Wednesday, August 27, 2014

Freeing the genie



THANK you, Robin.

I wish you could have stayed.

I saw “Mork & Mindy” when I was a schoolgirl raised on limited TV. I think that my father allowed this because the comedy was one of a few primetime programs, aside from “Little House on the Prairie” and “The Muppet Show,” that posed no danger to my sister and I.

Robin Williams, as the alien Mork from the planet Ork, lived with earthling Mindy in a state that was both connubial and celibate. This was, of course, TV reality. The success of this top-rating show in suspending the usual sexual tension dictating all TV-mediated gender relations owed much to the genius of Williams.

My classmates and I barked “Nanu Nanu!” and “Shazbot!” as if we were naturalized Orkans. Perhaps there was a writer or a battalion of them writing the show’s gags, but it felt like Mork was the direct conduit of Williams’s gift for making all things mundane and humdrum seem new, bright and wonderful.

His death from suicide this week seemed so out of character until I realized that—Shazbot!—Williams was making us refocus on what lies beneath the surface of another sensationally reported demise of another celebrity.

From local radio commentaries to online news reports, the death of Williams became pegged to a worldwide crisis in mental health, specifically what should be done to detect depression and help the suffering from considering suicide.

Severing the link between depression and suicide is as important as disconnecting the celebrity suicide watch from copycat self-inflicted death. After The Academy, which gives out the Oscars, tweeted “Genie, you’re free,” alongside an image from the movie “Aladdin,” where Williams voiced the Genie, the Washington Post and other media echoed the concern of suicide-prevention advocates that retweeting The Academy’s goodbye to Williams might convince those at risk of opting for suicide as a “way out”.

“Suicide contagion” captures the fact that everyone is vulnerable to suicide.
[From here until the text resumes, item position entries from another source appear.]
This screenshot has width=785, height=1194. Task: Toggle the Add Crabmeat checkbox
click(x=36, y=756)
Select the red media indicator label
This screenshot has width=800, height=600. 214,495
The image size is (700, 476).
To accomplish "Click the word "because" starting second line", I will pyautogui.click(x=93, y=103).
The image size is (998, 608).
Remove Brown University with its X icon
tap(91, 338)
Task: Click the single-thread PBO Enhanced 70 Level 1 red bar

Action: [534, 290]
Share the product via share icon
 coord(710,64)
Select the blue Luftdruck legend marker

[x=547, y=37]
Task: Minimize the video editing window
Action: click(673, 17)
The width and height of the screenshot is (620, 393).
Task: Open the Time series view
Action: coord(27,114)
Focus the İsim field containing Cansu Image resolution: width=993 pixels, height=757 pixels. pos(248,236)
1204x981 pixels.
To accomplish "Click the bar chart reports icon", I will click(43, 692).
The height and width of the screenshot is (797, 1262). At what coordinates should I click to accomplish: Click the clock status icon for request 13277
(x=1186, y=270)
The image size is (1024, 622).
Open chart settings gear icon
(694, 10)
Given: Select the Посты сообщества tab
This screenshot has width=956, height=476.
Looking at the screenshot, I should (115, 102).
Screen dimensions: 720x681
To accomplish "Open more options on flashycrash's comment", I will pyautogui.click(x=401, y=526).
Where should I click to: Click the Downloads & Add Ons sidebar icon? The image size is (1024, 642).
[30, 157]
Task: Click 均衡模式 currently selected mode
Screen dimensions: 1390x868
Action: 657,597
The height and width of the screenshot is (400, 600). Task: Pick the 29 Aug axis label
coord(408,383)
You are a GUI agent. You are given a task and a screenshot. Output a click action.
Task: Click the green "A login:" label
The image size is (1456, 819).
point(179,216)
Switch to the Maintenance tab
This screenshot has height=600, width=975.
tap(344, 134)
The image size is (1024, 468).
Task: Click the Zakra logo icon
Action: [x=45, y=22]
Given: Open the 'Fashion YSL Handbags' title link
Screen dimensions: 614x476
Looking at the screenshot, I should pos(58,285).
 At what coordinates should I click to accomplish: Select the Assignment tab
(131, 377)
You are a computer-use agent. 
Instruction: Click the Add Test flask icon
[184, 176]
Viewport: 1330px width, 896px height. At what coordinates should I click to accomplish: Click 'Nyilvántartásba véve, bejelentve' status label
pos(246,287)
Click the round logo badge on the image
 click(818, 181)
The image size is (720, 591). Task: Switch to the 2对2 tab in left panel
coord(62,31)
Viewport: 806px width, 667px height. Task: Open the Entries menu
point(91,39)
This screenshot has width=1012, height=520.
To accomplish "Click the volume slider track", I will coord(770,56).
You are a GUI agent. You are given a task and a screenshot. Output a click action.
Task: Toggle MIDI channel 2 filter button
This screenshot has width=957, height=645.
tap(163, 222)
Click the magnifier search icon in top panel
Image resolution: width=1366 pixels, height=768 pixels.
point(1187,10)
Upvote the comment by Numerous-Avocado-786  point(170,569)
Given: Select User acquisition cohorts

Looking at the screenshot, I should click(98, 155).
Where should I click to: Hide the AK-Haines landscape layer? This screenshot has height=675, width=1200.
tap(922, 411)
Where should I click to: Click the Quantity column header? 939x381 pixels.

The criticism over insensitive and dangerous reporting of suicide, specially dwelling on the method used and other intrusive details, has been balanced with coverage on what can be done to help people from going over the edge.

Face up to FACTS, advised an assistant professor of psychiatry in an article uploaded on telegram.com. F stands for feelings: is a person uncharacteristically sad or hopeless? A is for actions: check if a person is hoarding drugs or weapons. C alerts one to changes of appearance and behavior. T stands for direct or indirect threats about self-harm. S is for stressors, like broken relationships or lack of money.

The challenge here is to be unusually observant and empathetic. Even with our loved ones, we are not always vigilant. Rarely do we associate depression, a serious medical illness, with being “ma-uy (maudlin)” or “emo (youthspeak for “emotional” or “moody”).

Yet, based on reports of non-celebrities taking their life, depression, called the “black cloud” (Williams) or “black dog” (Winston Churchill), can be triggered by causes that other people might shrug off: sickness, old age, rejection, failing grades, a parent’s refusal, joblessness, pimples.

Depression may not push one to take one’s life but it can be just as devastating when it prevents people from fighting illness, reaching out to others, or just looking forward to each day.

Years ago, a friend and colleague’s suicide pushed me to write about another writer I knew who took her life. Both writers were young, gifted and rising. No one, even the ones closest to them, saw warning signs.

After my article was published, a person who mentored me in my first job got in touch. He lost a child to suicide. He asked if we could meet because he wanted to talk about it.

I don’t know if it was the memory of his kids that used to play in the office while waiting for their dad or the nearness of the deaths of colleagues and friends, but I found an excuse not to meet my mentor. I regret this decision.

Williams may not have freed the genie. But he made us realize how closely we should watch that the black cloud, dog or whatever does not blot out the love of life among us.